Sandra had chosen the music for the funeral and as Joan wasn't a religious person she chose some of her favourite songs instead. Joan was an Elvis fan and also liked Westlife so the songs she chose were Always on My Mind and The Wonder of You by Elvis and You Raise me Up by Westlife which seemed very appropriate.

The photo below is of Joan's brother Walter on the left, then Joan and a friend, my mother Kathleen and Joan's husband Ken. I think it was taken in the 1970s

This one of my mother and Joan was taken in 2002 at Roche Abbey not far from where Joan lived.
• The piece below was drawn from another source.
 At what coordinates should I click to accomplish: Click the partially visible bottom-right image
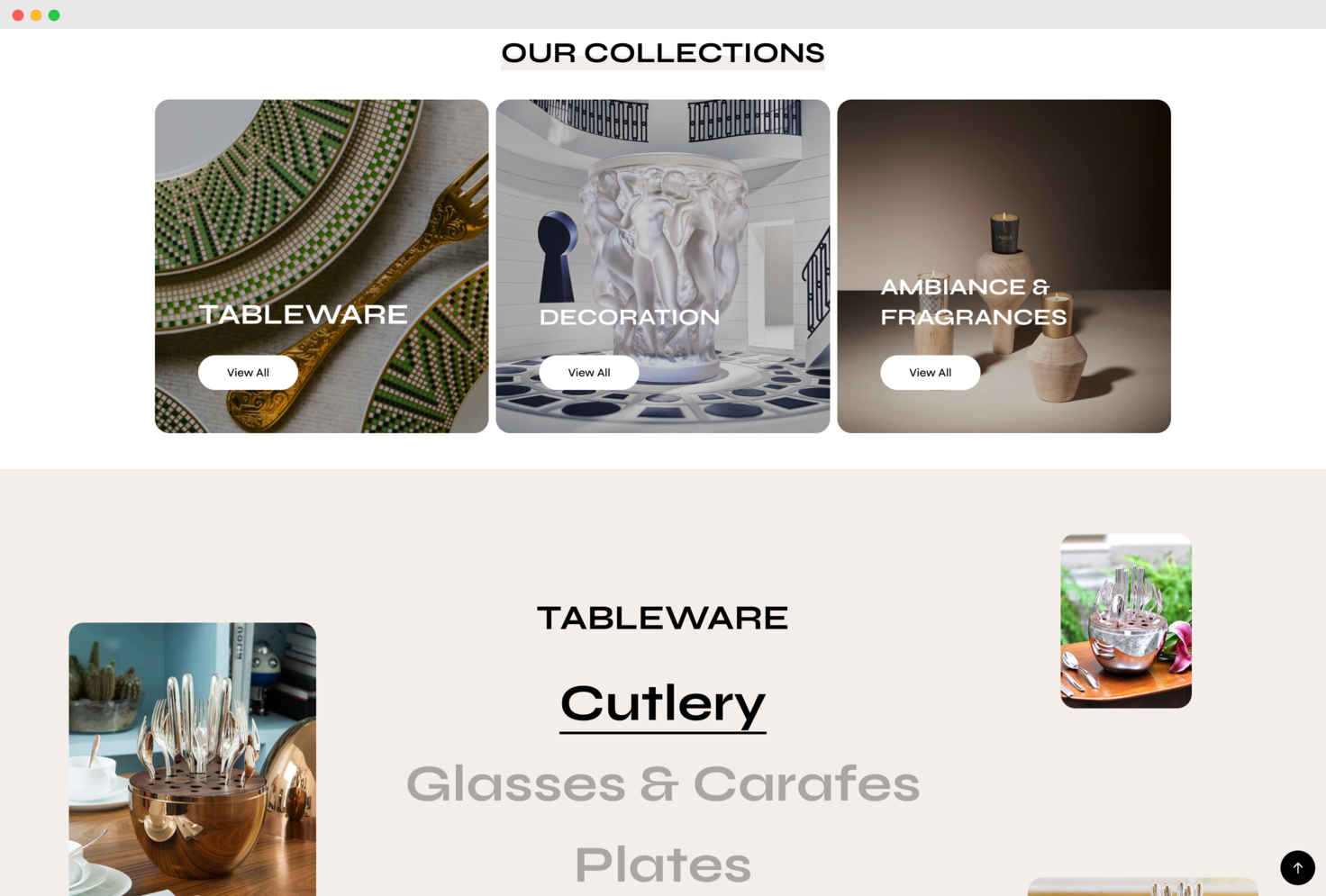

It is the most recent one I have of her. 

I have such fond memories of spending summer holidays in Yorkshire with my grandparents and Joan, she will be sadly missed.

Monday, 26 August 2013

Family memorabilia

This little copper kettle, which I have on display in my lounge, was given to me by my mother a few years ago.  The story that she told me about it was that when my granddad, Herbert William Tirrell, was about 4 he went shopping with his mother one day and refused to leave the shop they were in until she bought him this little copper kettle.  Once they came out of the shop, with the kettle, my granddad hit a little girl on the head with it.  

When mum was young she used to play in the garden with it using it to make mud pies.  As you can see it has certainly been knocked about a lot.

There is an antique programme on the TV at the moment so I thought I would check out my kettle.  There were quite few on different sites so must have been mass produced.  Inside the handle the word Jubilee is stamped and this means it was made in Queen Victoria's jubilee year 1897 so that fits in with what mum told me as granddad was born in 1894.  Not very clear on mine,  the makers mark is just about discernible and, according to those I found online where this is a lot clearer, it was made by a company called Matthew J Hart and Sons.   Not worth very much as they were selling online at between about £10 and £35.  Not that I would ever want to part with it.